───── DATA

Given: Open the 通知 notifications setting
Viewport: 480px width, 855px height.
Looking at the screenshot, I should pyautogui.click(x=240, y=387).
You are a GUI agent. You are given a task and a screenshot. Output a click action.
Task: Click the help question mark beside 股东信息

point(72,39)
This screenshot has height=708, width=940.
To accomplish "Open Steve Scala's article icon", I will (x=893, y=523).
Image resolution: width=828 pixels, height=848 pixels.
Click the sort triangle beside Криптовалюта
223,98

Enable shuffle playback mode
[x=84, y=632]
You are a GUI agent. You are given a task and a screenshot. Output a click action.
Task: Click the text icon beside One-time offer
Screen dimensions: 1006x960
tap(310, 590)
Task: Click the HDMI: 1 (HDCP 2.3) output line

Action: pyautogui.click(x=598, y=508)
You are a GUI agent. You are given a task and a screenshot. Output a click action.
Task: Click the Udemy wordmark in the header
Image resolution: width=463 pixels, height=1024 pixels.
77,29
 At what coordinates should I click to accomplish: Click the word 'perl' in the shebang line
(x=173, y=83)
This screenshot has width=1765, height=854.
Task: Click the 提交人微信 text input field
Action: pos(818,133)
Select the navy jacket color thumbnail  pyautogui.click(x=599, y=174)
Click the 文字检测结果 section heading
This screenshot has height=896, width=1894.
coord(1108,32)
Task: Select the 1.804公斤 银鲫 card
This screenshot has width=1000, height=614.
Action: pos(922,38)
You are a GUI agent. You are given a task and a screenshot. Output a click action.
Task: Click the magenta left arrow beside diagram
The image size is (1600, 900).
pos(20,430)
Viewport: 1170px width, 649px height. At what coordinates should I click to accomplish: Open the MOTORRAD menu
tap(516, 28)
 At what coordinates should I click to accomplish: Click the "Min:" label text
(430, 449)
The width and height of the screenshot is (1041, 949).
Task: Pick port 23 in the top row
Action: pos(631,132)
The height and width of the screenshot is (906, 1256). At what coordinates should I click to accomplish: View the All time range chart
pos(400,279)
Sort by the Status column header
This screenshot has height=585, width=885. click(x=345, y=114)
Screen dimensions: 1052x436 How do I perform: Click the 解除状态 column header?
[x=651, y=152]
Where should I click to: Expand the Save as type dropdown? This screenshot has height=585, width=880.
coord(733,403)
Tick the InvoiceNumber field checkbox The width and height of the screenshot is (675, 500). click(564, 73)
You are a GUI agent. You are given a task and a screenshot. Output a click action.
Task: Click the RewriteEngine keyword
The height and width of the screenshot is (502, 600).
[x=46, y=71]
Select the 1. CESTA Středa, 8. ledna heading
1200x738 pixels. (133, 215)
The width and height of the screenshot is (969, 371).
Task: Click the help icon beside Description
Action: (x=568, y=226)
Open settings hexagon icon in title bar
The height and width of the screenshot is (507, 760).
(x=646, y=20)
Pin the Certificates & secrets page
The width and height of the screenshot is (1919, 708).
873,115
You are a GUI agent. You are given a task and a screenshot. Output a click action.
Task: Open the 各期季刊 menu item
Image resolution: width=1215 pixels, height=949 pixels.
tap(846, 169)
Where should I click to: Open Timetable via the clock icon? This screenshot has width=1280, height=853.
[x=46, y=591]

──────────

## WHAT THIS TASK INVOLVES
Each entry above is to be copied out exactly as written.

## TASK RESPONSE
Given: Open the 通知 notifications setting
Viewport: 480px width, 855px height.
Looking at the screenshot, I should pyautogui.click(x=240, y=387).
You are a GUI agent. You are given a task and a screenshot. Output a click action.
Task: Click the help question mark beside 股东信息

point(72,39)
This screenshot has height=708, width=940.
To accomplish "Open Steve Scala's article icon", I will (x=893, y=523).
Image resolution: width=828 pixels, height=848 pixels.
Click the sort triangle beside Криптовалюта
223,98

Enable shuffle playback mode
[x=84, y=632]
You are a GUI agent. You are given a task and a screenshot. Output a click action.
Task: Click the text icon beside One-time offer
Screen dimensions: 1006x960
tap(310, 590)
Task: Click the HDMI: 1 (HDCP 2.3) output line

Action: pyautogui.click(x=598, y=508)
You are a GUI agent. You are given a task and a screenshot. Output a click action.
Task: Click the Udemy wordmark in the header
Image resolution: width=463 pixels, height=1024 pixels.
77,29
 At what coordinates should I click to accomplish: Click the word 'perl' in the shebang line
(x=173, y=83)
This screenshot has width=1765, height=854.
Task: Click the 提交人微信 text input field
Action: pos(818,133)
Select the navy jacket color thumbnail  pyautogui.click(x=599, y=174)
Click the 文字检测结果 section heading
This screenshot has height=896, width=1894.
coord(1108,32)
Task: Select the 1.804公斤 银鲫 card
This screenshot has width=1000, height=614.
Action: pos(922,38)
You are a GUI agent. You are given a task and a screenshot. Output a click action.
Task: Click the magenta left arrow beside diagram
The image size is (1600, 900).
pos(20,430)
Viewport: 1170px width, 649px height. At what coordinates should I click to accomplish: Open the MOTORRAD menu
tap(516, 28)
 At what coordinates should I click to accomplish: Click the "Min:" label text
(430, 449)
The width and height of the screenshot is (1041, 949).
Task: Pick port 23 in the top row
Action: pos(631,132)
The height and width of the screenshot is (906, 1256). At what coordinates should I click to accomplish: View the All time range chart
pos(400,279)
Sort by the Status column header
This screenshot has height=585, width=885. click(x=345, y=114)
Screen dimensions: 1052x436 How do I perform: Click the 解除状态 column header?
[x=651, y=152]
Where should I click to: Expand the Save as type dropdown? This screenshot has height=585, width=880.
coord(733,403)
Tick the InvoiceNumber field checkbox The width and height of the screenshot is (675, 500). click(564, 73)
You are a GUI agent. You are given a task and a screenshot. Output a click action.
Task: Click the RewriteEngine keyword
The height and width of the screenshot is (502, 600).
[x=46, y=71]
Select the 1. CESTA Středa, 8. ledna heading
1200x738 pixels. (133, 215)
The width and height of the screenshot is (969, 371).
Task: Click the help icon beside Description
Action: (x=568, y=226)
Open settings hexagon icon in title bar
The height and width of the screenshot is (507, 760).
(x=646, y=20)
Pin the Certificates & secrets page
The width and height of the screenshot is (1919, 708).
873,115
You are a GUI agent. You are given a task and a screenshot. Output a click action.
Task: Open the 各期季刊 menu item
Image resolution: width=1215 pixels, height=949 pixels.
tap(846, 169)
Where should I click to: Open Timetable via the clock icon? This screenshot has width=1280, height=853.
[x=46, y=591]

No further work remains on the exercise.